• _PROBLEM 1_
Copy the passage on cell division and cancer risk, starting with "PRELIMINARY MODEL OF" and going on through "which cells divide.", but put "shed" in place of "slough off".
• _PROBLEM 2_
Extend the passage on cell division and cancer risk with new text that picks up right after its last sentence.

• _SELECTED EXCERPT_
——————————

PRELIMINARY MODEL OF CELL DIVISION AND CANCER RISK

A renewing epithelial tissue imposes constraints on the pattern of cell division and cell death. A certain number of surface cells regularly die and slough off. Cell division in subsurface layers replaces the lost cells. Before considering a particular model of cell renewal, it is useful to consider how patterns of cell division affect cancer risk in the absence of constraints on which cells die and which cells divide.

In the simplest model, all cell divisions have the same mutation rate and there is no cell death. We start with a single cell. The tissue must continue to divide its cells until it has a total of k cells. In the absence of cell death, this requires k - 1 cell divisions. Cancer arises if at least one cell acquires m mutations. We assume that all mutations act dominantly in the manner of oncogenes. This assumption of dominance simplifies the analysis. The same approach and qualitative conclusions would apply to recessive tumor suppressor loci.

——————————

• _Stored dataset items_
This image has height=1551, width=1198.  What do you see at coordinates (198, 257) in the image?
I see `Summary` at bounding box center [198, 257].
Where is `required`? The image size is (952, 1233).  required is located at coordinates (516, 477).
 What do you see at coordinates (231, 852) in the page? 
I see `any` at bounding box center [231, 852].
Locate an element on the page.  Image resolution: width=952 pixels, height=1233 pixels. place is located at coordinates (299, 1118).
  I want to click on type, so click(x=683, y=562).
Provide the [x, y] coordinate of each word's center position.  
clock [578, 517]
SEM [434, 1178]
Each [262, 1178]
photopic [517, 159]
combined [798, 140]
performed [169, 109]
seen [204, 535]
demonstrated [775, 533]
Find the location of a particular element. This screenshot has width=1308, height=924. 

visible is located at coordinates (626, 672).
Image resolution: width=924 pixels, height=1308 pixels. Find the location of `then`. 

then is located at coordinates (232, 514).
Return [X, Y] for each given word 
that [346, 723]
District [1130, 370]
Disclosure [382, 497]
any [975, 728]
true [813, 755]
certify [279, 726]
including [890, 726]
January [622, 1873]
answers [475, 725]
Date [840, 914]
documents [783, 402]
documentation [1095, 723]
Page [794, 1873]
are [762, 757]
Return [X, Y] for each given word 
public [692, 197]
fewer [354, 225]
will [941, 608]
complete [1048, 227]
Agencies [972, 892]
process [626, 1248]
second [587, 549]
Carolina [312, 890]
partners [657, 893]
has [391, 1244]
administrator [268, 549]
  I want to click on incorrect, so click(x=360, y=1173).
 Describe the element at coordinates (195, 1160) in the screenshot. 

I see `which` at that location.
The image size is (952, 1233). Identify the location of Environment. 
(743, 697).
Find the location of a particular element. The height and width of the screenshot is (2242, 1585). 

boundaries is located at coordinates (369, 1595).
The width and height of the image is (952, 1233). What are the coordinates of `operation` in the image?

——————————

• _RESPONSE BOX 1_
PRELIMINARY MODEL OF CELL DIVISION AND CANCER RISK

A renewing epithelial tissue imposes constraints on the pattern of cell division and cell death. A certain number of surface cells regularly die and shed. Cell division in subsurface layers replaces the lost cells. Before considering a particular model of cell renewal, it is useful to consider how patterns of cell division affect cancer risk in the absence of constraints on which cells die and which cells divide.

• _RESPONSE BOX 2_
What sort of topology for the history of cellular lineages minimizes the risk of cancer? One way to describe topology is the evenness in the length of cellular lineages. For example, each division could give rise to one daughter that does not divide again and one parent that continues division. To make k = 2ⁿ cells would require a parental stem lineage with a length of 2ⁿ - 1 cell divisions. Alternatively, each cell division could give rise to two daughter cells, each of which divides. The resulting binary tree would produce 2ⁿ final cells, each cell ending a cellular lineage with n divisions in its history.

If m = 1, then topology does not matter because all topologies have k - 1 cell divisions, and the risk of one mutation depends only on the number of cell divisions.

If m > 1, then two or more mutations are needed to cause cancer. Suppose we pick any cell from the total history of cells produced in a tissue. The risk of cancer in that cell increases exponentially with the number of cell divisions, t, back to the original progenitor cell. This exponential increase occurs because the risk of cancer rises with cell divisions in proportion to t^m.

At any time in the history of cell divisions, the extant cells will have a variable number t of cell division steps back to the original progenitor cell. For the next cell division, the smallest cancer risk is achieved by using the cell with the smallest t, that is, the shortest lineage. Smallest t is best because risk increases exponentially with t. If we always add cell divisions to the shortest extant lineage, the cellular history will develop as a binary tree with all tips as close as possible to equal length from the progenitor.

Thus, in the absence of constraints imposed by particular patterns of cell death, binary cell division minimizes cancer risk. With cell death, it is best to minimize the length of long lineages.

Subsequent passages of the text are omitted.